Urs Heckmann is a prodigy of plug-in development, so when he sends something new, we pay attention. And in a world of a look-alike synths, Zebra2 does seem to qualify as “new”: a next-generation “wireless modular synth.”
Didn’t quite get that? Think four joystick control, multiple sound-making techniques, massive, graphical sound sculpting and more:
Lots of synthesis methods, integrated: Urs is working on providing fully integrated, modular access to lots of different synthesis methods, so you can mix different techniques and sounds. Everything plugs into everything else, and everything’s stereo. (Many synths have mono-only oscillators.) Techniques possible: FM, virtual analog, subtractive, amplitude modulation, etc.

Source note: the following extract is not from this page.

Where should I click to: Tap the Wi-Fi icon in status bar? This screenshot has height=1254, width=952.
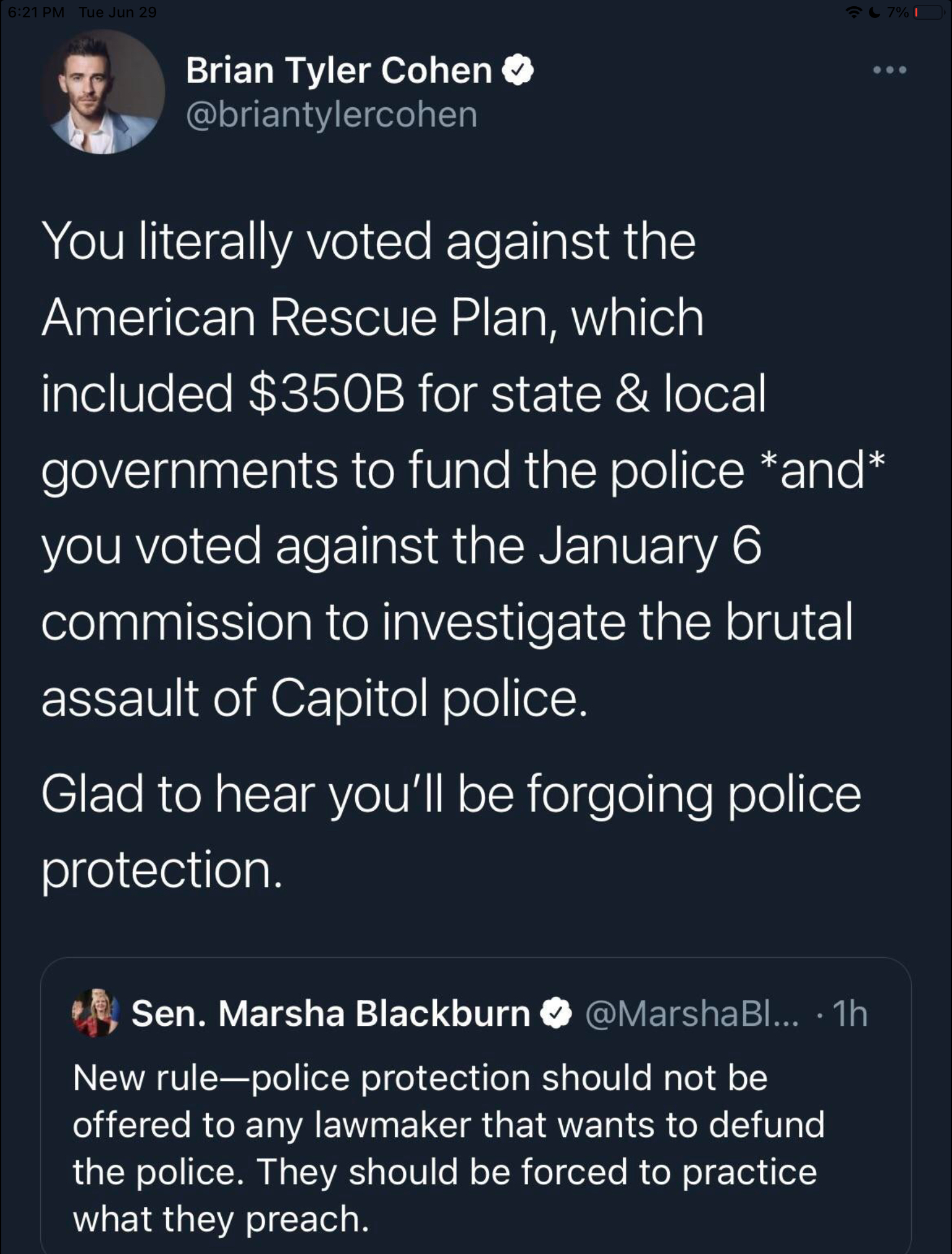point(855,12)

Everything’s Visual: As you can see in the screen grabs, everything from routing to drawing waveforms to creating envelopes is entirely visual. Parts of the interface even remind me of MetaSynth, but everything is live and controllable. Speaking of which . . .
Four X/Y controls: Ah, X/Y controllers: they’re intuitive, and they let you control a lot of stuff at once. In Zebra2’s case, they can control 8 parameters on each axis. So, say, your X/Y joystick can control a total of 16 sound-shaping settings (8 on X, 8 on Y). Now I just need to build a new controller with four joysticks . . . (see image below)
No wires? That “wireless” comment is because, unlike a traditional modular synth, there are no patch cords to connect — physical or virtual. Instead, everything is routed through “grids” for synthesis, effects, modulation, and mixing. That’ll help adventurous sound designers create some out-there patches.
And all the fixin’s: Arpeggiator, alternative tunings support, 32-node multistage envelope generators — 4 of them (look out, Absynth) . . . no shortage of features here.
Compatibility: Windows VST, Mac Audio Unit and VST
Pricing and availability: Zebra2 isn’t ready yet, but you can download a free preview version that expires around New Year’s Eve. (I’m hoping for afterwards so I can down champagne and play with the modulation matrix . . .) Pre-orders are available, too, at US$169 ($30 off).
Urs will give you a major discount if you let him retire your “Dinosaur” analog synth. Ouch.
The preview looks great as I start playing with it, but wait for the finished release for a full review and final verdict. This is an ambitious feature list on paper, at least, so I can’t wait to see if Urs has pulled it off.